Soggy weather causes Valley farmers to delay planting season

Local News

SPRINGFIELD TWP., Ohio (WKBN) – Farmers were forced to delay planting season this year because of wet and cold weather.

The last time we had a month with rainfall below normal was August, which is why farmers around Youngstown had to delay the start of farming season by nearly a month. It’s been way too muddy to get into the fields until now.

Tuesday was the first day it was dry enough for Springfield Township farmer George Houk to start planting. He likes to be finished by May 10.

“We want the plants to be at their maximum leaf exposure when we have the longest days so that we can utilize the most sunlight,” he said.

Haley Shoemaker, with the Mahoning County Extension Service, said across the state of Ohio, only 9% of corn and 4% of soybeans have been planted. The five-year average by this time is 62% corn and 35% soybeans.

“Locally, we’re pretty far behind right now,” she said.

The delay was caused by spring’s wet and cool weather.

“It makes it really hard to get equipment, heavy equipment, in the fields. You don’t want to track up the fields and ruin that topsoil layer when you’re in there, tracking and mudding up the fields,” Shoemaker said.

“It’s not too dry, but it’s not too wet,” Houk said.

He dug into the field to show how the soil is crumbling.

“But when it crumbles, you’re OK,” he said.

With the soil drying, Houk hopes to get corn planted this week and then start on soybeans.

There are lights on his tractor.

“Yeah, we’ll be out here until well after the 11:00 news tonight,” he said.

If everything goes perfectly, which rarely happens in farming, Houk hopes to be done sometime next week.

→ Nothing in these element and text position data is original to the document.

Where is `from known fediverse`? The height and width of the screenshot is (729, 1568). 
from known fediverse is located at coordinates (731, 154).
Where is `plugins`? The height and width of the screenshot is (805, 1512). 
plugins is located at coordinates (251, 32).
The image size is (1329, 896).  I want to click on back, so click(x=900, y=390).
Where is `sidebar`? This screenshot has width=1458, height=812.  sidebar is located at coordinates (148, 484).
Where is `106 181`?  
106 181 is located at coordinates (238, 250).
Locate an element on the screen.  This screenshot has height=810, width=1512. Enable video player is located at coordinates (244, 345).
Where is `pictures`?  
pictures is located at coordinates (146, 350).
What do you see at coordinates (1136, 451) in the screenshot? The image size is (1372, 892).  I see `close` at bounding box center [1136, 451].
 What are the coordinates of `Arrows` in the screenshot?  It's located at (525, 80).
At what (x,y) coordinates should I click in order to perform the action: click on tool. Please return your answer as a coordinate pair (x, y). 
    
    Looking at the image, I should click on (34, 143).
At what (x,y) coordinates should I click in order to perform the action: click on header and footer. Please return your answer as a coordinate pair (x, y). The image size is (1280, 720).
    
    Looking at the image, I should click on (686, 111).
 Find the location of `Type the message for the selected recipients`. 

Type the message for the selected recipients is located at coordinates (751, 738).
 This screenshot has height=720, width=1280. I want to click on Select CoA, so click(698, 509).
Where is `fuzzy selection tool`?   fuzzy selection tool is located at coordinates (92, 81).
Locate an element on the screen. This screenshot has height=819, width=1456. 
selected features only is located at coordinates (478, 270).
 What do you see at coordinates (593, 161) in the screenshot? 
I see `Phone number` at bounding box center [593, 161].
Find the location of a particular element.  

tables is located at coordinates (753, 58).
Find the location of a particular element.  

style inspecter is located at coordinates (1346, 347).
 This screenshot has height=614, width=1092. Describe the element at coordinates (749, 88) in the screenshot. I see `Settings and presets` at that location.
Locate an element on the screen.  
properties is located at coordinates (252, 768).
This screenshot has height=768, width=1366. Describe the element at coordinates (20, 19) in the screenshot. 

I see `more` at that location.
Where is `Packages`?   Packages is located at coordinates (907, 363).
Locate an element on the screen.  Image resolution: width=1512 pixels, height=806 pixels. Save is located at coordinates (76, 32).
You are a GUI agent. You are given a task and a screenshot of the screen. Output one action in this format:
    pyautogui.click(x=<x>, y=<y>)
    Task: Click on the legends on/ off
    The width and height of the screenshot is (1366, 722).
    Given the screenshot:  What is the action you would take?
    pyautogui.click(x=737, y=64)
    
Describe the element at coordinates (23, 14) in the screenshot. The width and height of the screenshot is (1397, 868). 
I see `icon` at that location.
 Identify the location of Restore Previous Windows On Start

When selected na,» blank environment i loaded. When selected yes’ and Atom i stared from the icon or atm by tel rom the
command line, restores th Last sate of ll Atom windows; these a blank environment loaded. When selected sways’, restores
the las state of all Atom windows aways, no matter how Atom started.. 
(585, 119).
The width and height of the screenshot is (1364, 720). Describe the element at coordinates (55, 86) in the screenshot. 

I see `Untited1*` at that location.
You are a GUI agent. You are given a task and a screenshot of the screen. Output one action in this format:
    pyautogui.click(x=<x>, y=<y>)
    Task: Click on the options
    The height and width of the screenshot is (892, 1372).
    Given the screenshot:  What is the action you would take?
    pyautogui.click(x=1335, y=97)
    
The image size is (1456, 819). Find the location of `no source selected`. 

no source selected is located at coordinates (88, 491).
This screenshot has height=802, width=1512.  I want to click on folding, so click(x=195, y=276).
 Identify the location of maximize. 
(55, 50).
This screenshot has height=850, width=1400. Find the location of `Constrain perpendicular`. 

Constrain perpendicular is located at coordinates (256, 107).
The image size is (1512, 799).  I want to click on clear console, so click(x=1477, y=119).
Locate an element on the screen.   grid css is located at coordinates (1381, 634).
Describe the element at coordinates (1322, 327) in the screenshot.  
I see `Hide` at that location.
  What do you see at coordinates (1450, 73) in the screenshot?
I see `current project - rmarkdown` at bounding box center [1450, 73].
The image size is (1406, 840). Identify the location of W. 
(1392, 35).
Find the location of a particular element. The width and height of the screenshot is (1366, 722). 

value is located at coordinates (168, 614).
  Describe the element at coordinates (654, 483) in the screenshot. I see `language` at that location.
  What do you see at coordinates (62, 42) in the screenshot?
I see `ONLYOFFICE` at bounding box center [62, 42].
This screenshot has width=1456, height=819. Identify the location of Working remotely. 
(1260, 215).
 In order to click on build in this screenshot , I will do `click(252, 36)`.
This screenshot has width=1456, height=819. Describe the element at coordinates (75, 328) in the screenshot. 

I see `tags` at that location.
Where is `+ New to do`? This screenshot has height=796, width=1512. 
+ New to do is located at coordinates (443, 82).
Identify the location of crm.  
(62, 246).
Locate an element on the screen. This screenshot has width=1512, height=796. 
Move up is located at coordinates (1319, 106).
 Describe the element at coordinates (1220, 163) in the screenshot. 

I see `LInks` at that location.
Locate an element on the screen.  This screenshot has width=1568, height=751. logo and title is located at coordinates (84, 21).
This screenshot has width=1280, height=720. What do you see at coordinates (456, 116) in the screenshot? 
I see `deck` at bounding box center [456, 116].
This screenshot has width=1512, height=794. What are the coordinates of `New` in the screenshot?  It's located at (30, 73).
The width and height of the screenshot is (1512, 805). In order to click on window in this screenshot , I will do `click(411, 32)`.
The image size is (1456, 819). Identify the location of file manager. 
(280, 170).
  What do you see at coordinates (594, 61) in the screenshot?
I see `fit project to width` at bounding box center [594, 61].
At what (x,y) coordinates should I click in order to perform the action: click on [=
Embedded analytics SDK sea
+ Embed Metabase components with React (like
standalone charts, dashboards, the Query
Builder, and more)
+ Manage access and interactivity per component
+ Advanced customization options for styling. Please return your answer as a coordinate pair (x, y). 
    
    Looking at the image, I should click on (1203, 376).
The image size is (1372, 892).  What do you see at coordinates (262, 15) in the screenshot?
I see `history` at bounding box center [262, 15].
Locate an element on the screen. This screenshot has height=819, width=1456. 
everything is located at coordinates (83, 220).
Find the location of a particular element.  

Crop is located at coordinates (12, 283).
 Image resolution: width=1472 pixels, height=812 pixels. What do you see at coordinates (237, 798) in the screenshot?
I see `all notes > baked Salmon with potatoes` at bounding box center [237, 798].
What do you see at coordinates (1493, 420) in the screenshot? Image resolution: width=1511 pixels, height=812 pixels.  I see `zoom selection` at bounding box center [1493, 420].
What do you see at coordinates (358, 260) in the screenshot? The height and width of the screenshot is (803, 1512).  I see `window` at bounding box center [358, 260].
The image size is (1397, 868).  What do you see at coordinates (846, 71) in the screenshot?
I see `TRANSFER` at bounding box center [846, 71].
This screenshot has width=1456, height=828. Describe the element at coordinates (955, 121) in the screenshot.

Just because planting is starting late, that doesn’t necessarily mean there will be low yields at harvest.

“There are other things like disease, pressure, weather during the growth season,” Shoemaker said. “That July and August time is really kind of critical for how much rain do we get, what are the temperatures like? So there are a lot of different factors that come into what the end yield will be.”

It’s not just farms around Youngstown that are behind in planting — it’s happening nationwide. The latest report from the Department of Agriculture showed 49% of the U.S. corn crop planted well below the five-year average of 80%.